Rosa Carafa, Caterina Giannattasio, Giovanna Saccone: La Caserma Sacchi
Rosa Carafa, Caterina Giannattasio, Giovanna Saccone: La Caserma Sacchi
Rosa Carafa, Caterina Giannattasio, Giovanna Saccone: La Caserma Sacchi già sede episcopale di Caserta. Analisi e progetto di restauro
THE SACCHI BARRACKS, FORMERLY THE RESIDENCE OF THE BISHOP OF CASERTA
The contribution illustrates the results of the research carried out regarding the former Sacchi Barracks in Falciano, Caserta, originally built in the early 17th century over a previous Aragonese building. During the reign of Ferdinand II of Bourbon, the construction was turned into infantry barracks, which were closed some years ago and recently purchased by the Municipality of Caserta so they could undergo restoration work and be put to new use. The authors were assigned the task of drawing up the Preliminary Design Document. Therefore, the study covers the information gathering process carried out prior to drafting the strategic plan, aimed at finding out more about the distributive, formal, structural and technological characteristics – through an analysis of the partition walls, vaults, floors, roofs, stairs and finishing elements – and at analysing the state of conversation of the whole complex. It then explains the new functions chosen for the building, defines the criteria to be followed at the planning stage and identifies three lots on which building workwas authorised, supported by the financial cover available. Work has already been carried out on first of these lots, of which details of the execution phases are provided.

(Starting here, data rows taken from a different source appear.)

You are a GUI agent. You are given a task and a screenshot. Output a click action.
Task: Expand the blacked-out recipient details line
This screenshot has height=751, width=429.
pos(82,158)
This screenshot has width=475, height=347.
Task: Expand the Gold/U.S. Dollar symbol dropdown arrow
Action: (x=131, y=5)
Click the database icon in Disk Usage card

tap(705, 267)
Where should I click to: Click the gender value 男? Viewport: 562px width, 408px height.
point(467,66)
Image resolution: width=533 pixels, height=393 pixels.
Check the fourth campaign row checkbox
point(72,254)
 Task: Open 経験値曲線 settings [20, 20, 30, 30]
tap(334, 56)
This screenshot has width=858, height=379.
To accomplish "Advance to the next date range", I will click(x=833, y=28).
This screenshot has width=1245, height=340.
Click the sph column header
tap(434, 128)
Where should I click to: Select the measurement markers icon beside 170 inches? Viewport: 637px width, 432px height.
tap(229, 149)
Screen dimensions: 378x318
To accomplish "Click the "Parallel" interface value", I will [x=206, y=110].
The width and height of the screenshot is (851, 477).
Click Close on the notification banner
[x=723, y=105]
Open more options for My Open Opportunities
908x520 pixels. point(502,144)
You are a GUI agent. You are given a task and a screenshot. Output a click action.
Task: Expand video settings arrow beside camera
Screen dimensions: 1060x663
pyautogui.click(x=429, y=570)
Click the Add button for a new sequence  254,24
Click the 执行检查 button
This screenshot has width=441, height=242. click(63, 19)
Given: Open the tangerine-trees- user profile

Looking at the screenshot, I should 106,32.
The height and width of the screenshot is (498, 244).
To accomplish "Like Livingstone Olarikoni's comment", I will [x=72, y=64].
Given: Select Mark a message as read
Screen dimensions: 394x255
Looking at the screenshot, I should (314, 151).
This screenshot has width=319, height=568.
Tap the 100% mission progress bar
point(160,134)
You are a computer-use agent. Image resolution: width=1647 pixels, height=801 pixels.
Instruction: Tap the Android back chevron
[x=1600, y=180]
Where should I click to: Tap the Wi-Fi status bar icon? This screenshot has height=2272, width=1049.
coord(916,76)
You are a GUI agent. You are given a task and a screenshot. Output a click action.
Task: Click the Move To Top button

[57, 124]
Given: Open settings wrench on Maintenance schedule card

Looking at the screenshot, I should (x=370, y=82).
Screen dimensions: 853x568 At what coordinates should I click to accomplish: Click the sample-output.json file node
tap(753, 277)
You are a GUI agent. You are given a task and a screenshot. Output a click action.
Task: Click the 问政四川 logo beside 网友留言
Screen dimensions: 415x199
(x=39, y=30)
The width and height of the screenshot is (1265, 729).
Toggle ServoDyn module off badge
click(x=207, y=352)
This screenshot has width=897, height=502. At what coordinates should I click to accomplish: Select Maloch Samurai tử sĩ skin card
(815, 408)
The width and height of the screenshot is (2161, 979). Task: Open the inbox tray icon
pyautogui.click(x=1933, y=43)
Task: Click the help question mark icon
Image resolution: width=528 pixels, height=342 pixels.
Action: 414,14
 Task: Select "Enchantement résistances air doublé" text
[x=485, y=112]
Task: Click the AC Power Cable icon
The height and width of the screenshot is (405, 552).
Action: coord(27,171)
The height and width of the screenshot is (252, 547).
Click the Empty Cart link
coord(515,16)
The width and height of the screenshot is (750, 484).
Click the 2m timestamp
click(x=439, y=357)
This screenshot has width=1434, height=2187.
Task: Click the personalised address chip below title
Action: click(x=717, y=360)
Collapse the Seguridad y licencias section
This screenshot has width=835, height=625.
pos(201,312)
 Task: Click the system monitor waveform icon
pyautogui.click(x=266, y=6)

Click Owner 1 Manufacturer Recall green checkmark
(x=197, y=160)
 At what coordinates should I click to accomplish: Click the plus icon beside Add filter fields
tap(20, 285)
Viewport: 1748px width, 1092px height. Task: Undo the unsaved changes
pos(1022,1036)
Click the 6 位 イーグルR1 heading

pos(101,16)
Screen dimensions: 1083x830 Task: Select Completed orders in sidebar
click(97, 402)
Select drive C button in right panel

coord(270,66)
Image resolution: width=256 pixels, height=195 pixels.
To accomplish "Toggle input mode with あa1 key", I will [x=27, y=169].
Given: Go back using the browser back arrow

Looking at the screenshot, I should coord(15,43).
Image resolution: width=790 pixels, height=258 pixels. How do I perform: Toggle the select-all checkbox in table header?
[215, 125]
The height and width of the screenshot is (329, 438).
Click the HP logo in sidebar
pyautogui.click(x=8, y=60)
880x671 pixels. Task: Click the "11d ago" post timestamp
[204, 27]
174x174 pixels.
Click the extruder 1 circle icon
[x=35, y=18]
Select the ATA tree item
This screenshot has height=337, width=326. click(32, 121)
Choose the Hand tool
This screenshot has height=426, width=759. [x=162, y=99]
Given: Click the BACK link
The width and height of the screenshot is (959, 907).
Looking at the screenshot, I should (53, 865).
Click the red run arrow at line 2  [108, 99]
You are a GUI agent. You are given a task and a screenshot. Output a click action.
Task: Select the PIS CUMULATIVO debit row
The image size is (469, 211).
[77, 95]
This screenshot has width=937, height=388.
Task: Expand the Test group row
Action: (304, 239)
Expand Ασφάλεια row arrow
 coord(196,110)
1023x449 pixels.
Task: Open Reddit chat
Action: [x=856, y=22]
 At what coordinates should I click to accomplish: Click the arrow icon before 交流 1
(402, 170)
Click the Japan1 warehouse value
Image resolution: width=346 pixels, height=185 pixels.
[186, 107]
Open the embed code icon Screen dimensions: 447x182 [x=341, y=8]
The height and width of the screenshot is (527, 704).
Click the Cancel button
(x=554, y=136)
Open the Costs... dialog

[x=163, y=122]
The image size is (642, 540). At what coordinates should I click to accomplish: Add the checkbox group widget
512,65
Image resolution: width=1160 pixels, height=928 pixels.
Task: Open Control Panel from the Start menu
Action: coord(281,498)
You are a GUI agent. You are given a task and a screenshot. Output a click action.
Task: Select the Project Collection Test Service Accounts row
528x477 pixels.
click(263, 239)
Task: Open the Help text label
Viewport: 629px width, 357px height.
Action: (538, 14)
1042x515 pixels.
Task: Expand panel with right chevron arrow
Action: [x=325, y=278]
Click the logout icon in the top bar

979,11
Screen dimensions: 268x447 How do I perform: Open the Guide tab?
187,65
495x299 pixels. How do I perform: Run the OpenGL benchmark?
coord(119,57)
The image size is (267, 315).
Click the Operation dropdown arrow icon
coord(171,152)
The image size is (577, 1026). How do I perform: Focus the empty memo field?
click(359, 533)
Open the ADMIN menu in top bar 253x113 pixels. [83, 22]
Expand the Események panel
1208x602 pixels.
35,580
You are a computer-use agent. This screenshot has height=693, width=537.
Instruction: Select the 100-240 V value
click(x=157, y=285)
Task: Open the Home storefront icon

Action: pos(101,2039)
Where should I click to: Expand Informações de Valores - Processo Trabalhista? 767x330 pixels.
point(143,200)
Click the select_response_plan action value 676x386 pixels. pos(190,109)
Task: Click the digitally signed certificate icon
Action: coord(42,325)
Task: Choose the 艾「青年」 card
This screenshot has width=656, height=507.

LA CASERMA SACCHI GIÀ SEDE EPISCOPALE DI CASERTA Il contributo illustra i risultati della ricerca relativa all’ex caserma Sacchi di Falciano in Caserta, fabbrica fondata agli inizi del XVII secolo su una preesistenza aragonese, trasformata durante il regno di Ferdinando II di Borbone in caserma di fanteria, dimessa qualche decennio fa e di recente acquisita dal Comune di Caserta, al fine di sottoporla ad un intervento di restauro e rifunzionalizzazione, incaricando le autrici a redigere il Documento Preliminare alla Progettazione (DPP). Pertanto, lo studio rende conto del percorso conoscitivo seguito preventivamente alla redazione del programma strategico al fine di indagare i caratteri distributivi, formali, strutturali e tecnologici - con l’analisi di setti murari, volte, solai, coperture, scale ed elementi di finitura - e di analizzare lo stato di conservazione dell’intero complesso. Prosegue, poi, con la precisazione della scelta delle nuove funzioni che quest’ultimo dovrà svolgere, la definizione dei criteri da seguire in fase progettuale e l’individuazione di tre lotti cantierabili, supportati dalla copertura finanziaria a disposizione, di cui il primo, già realizzato, viene chiarito nelle sue fasi esecutive.